This is a haunting but realistic portrayal of what a lot of refugees experience: the lack of compassion among people who are in a position of power, the dwindling sense of hope, and the growing sense of despair. There is hope, yes, in this book. Fleeting, transient, yet it is there. I would have liked an Author’s Afterword that would provide more information about refugees in Australia and what inspired the writing of this narrative. Despite this, I find this to be a very important book that could raise a lot of discussion points in the classroom, and force the reader to reconsider their values, and examine, and hopefully find, their sense of humanity amidst darkness.

For teachers who wish to make use of this in the classroom, here is a downloadable PDF link of the entire 2009 CBCA Short List which includes Home and Away and so many other book titles. It includes discussion guide questions, as well as activities that may be done with students in the classroom.

Here is a book trailer that I found of Home and Away. I hope that you find this book, dear friends.

Currently Reading…

I finished reading The Night Gardener by Jonathan Auxier last week.


I fell in love with the story and will be featuring it for our Fantasy theme in November/December. The book is riddled with my post-its. One of my best reads this year.


This is what I have been reading over the past several days: Grasshopper Jungle by Andrew Smith. Gritty, grasshoppery, angst-filled, teenage boys. I’m loving it so far.



Reading Challenge Update: 197, 198, 199 (25)

10 comments on “[Monday Reading] Picturebooks about War from New Zealand and Australia: Home and Away, Ziba Came On a Boat, and Lest We Forget

  1. I’ll be sure to look at our library for these books, Myra. John Marsden’s ‘tomorrow’ series is one I discovered a few years ago, & I recommend it often to our students. I love Rabbits, too, & the ones you share today are excellent for the older students’ work. I need to read The Night Gardener, have Grasshopper Jungle. Perhaps I can get to them soon! Thanks always for your excellent reviews!

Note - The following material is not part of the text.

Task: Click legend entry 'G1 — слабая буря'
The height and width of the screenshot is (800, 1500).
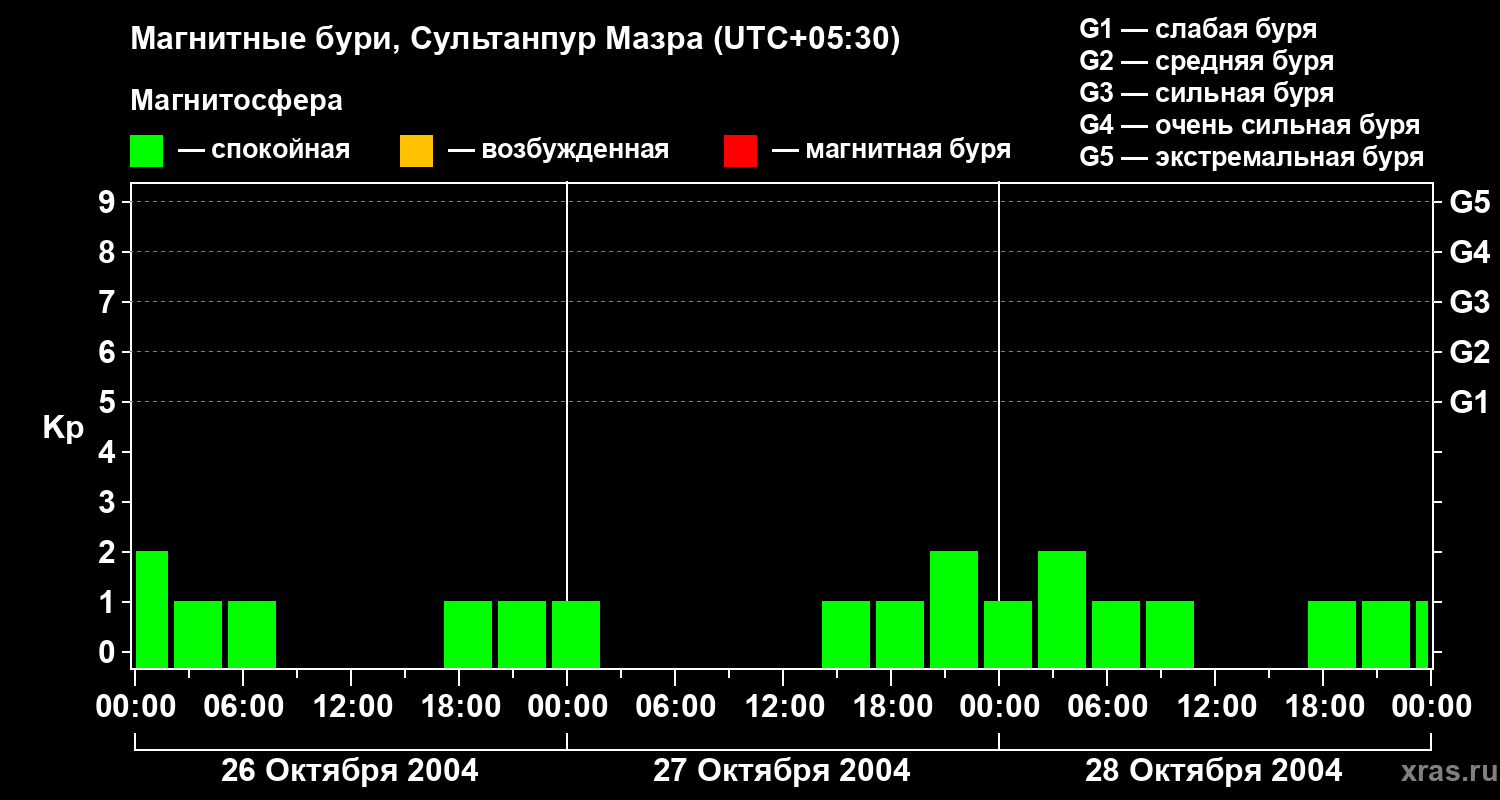Action: click(x=1197, y=29)
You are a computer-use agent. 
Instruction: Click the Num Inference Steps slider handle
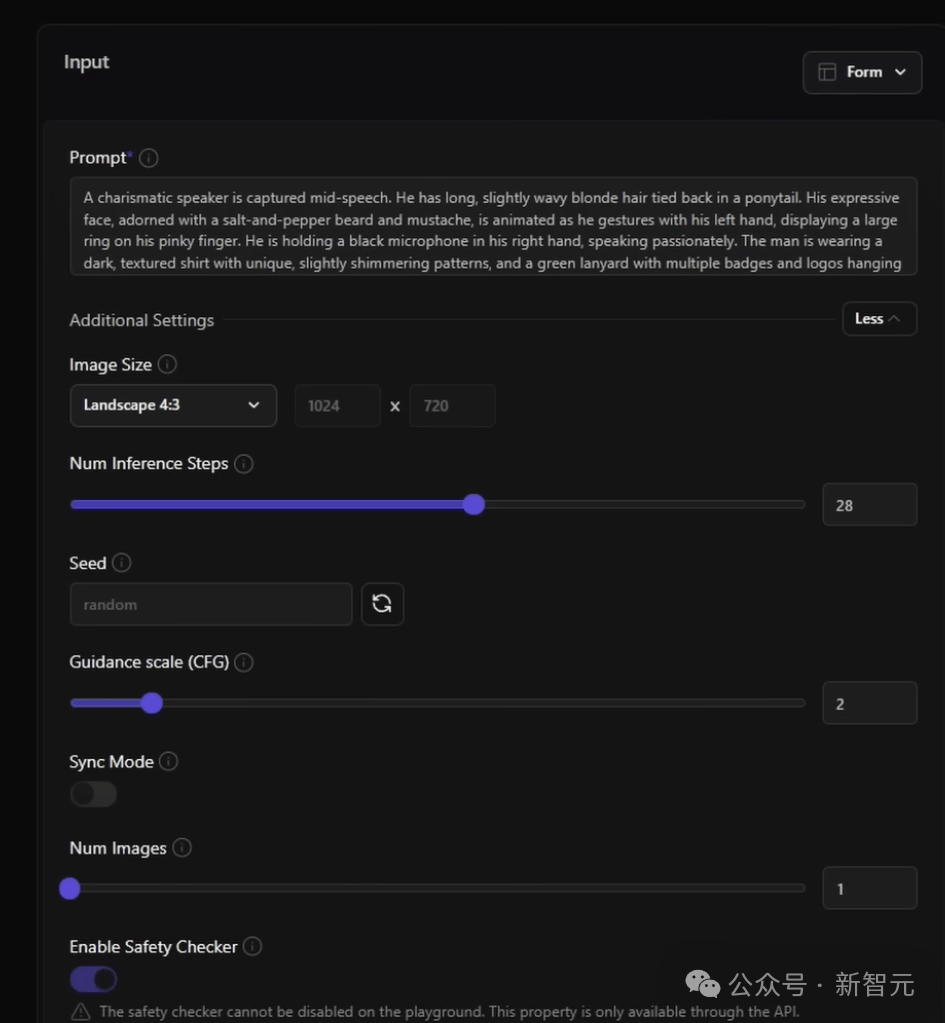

  2. I should give Grasshopper a real try since I’ve never had a book described as “grasshoppery” before!


  3. thelogonauts

    Great, detailed reviews! Looks like you shared some of my favorites this week too – I’ll be reading Sangoel to my students either this week or next.


  4. So many that I do not know. I will be making a list to look for so many of these.


  5. Looks like you had a great reading week! I love that the books you choose always have such material for great conversations!


  6. As always, I so enjoy these posts and get lost in the images and your words.


  7. Ok, The Night Gardener is back on my “TBR” pile… I wasn’t drawn in the first chapter so put it to the side… 🙂 Thanks. Enjoy Grasshopper Jungle, what a wild book!


  8. You always find such amazing books! I bought a copy of Night Gardener and added it to my Must Read in 2015 list since I’m running out of time this year. I read Grasshopper Jungle and it just didn’t end up being my thing. I can totally see why others like it so much, though.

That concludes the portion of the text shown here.